Dava neden sonuçsuz kaldı?

Yukarıda açıklamaya çalıştığım ideolojik ve maddi çıkar işbirliğinden dolayı, bir araya gelmesi düşünülemeyecek kişilerin bu dava arkadaşlığının ilk zamanlardan beri fazla deşifre edilmemesi, soruşturulmaması, kovuşturulmaması davanın şimdilik elbirliğiyle kapatılmasını sağladı. Unutulmamalı yargı ve hükümet bu işte doğrudan sorumlu iki aktördür.


Mahkeme örgütü ısrarla görmedi
Hrant'ı davalarda tehdit edenlerin çoğu Ergenekon davasında içerdeyken bu olayın Ergenekon ile ilişkilendirilmemesini nasıl buluyorsunuz?

Komedi. Soruşturma savcıları ısrarlı bir dirençle cinayette Ergenekon'u görmeme halini hep muhafaza ettiler. Keza aynı ısrar ve direnç mahkemede de vardı. Bunlara ek olarak sanık Yasin Hayal ile birlikte aynı sırada yargılanması gereken dönemin istihbarat daire başkanı Ramazan Akyürek, davayı hem örgüt hem de Ergenekon kapsamından çıkaran adi bir cinayet yapısına büründürmeye çabalayarak mahkemeyi etkileyen görüşü ta ilk zamanda dosyaya sunmuştu ve dosyadan da çıkarılamamıştı.
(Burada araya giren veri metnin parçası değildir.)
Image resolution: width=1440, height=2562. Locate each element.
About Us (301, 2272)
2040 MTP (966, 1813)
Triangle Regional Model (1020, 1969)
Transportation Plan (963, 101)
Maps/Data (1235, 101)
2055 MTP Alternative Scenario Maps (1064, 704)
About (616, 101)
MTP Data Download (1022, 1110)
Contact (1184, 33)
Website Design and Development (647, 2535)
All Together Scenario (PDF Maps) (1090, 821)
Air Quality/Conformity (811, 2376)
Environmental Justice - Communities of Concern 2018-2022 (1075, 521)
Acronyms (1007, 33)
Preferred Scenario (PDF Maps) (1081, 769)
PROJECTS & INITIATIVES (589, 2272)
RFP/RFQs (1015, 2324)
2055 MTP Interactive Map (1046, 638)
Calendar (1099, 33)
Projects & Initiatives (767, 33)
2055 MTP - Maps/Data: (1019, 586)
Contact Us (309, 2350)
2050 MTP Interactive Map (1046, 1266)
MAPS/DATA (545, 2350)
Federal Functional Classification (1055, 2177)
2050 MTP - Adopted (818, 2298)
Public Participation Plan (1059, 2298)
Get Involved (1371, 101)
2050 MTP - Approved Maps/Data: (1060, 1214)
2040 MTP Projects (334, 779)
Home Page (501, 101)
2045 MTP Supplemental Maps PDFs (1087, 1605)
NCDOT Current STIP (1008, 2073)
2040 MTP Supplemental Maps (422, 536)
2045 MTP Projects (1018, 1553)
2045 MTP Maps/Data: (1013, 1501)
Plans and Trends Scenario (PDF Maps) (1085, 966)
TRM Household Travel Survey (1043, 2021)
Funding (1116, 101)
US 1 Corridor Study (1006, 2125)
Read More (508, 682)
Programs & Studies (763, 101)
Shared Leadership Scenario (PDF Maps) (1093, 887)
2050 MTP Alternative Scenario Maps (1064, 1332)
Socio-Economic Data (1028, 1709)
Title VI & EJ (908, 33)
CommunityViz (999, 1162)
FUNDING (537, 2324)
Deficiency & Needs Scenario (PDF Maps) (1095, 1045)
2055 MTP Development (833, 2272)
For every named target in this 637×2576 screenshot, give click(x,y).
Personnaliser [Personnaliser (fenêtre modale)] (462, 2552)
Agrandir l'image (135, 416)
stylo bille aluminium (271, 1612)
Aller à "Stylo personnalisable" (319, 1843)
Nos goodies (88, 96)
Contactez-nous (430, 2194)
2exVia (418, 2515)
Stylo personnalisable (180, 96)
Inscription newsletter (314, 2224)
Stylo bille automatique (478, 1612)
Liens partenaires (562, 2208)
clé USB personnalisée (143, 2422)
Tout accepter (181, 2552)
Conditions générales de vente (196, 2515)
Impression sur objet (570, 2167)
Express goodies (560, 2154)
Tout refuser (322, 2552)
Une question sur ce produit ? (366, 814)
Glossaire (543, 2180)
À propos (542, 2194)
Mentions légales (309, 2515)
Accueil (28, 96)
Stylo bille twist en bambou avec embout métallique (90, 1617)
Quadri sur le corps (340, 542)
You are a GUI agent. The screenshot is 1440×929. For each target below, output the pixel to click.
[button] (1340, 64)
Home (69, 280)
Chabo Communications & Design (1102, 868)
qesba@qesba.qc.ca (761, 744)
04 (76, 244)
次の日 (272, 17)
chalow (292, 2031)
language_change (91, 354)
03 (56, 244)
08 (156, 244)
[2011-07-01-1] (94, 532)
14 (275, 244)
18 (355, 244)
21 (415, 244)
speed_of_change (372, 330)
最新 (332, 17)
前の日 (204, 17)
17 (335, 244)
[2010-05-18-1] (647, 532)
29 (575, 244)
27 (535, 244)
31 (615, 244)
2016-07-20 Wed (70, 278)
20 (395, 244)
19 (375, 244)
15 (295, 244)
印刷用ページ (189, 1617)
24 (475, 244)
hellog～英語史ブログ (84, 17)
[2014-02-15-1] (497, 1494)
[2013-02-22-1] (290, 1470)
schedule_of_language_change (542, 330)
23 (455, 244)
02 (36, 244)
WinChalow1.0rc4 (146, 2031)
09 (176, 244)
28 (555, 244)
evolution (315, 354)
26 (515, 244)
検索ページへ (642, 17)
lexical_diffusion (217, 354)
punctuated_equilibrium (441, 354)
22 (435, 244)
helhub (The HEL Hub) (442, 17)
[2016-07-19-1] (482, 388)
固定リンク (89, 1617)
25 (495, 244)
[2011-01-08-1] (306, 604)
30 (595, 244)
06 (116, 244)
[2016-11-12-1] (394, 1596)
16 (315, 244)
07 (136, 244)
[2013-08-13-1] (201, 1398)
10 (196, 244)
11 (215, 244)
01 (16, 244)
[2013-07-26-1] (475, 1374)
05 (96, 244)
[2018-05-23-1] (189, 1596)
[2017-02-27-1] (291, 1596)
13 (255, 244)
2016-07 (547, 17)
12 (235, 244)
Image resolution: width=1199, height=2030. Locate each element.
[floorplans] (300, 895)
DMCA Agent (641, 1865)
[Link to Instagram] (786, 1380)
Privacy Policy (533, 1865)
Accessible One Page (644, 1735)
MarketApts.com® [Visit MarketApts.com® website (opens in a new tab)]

Ne yazmıştı Akyürek o yazısında?

Ramazan Akyürek mahkemeye gönderdiği o kısa yazısında birkaç suçu birkaç cümlede aynı anda işlemişti. Mahkemeye hem sanıkların bir örgüt olmadığını söylüyordu, bununla yetinmeyerek sanıkların Yasin Hayal'in etrafında kümelenmiş bir arkadaş grubu olarak nitelendirerek olaya adi bir vaka haline dönüştürüyordu. Yine bununla yetinmeyerek “Hrant Dink'in Türklüğe hakaret ettiğini”, bu bahisle de Yasin Hayal'in bundan etkilenip kendiliğinden hareket ettiğini anlatan o dava kararını yine ta o zamanlardan vererek mahkemeye sunmuştu.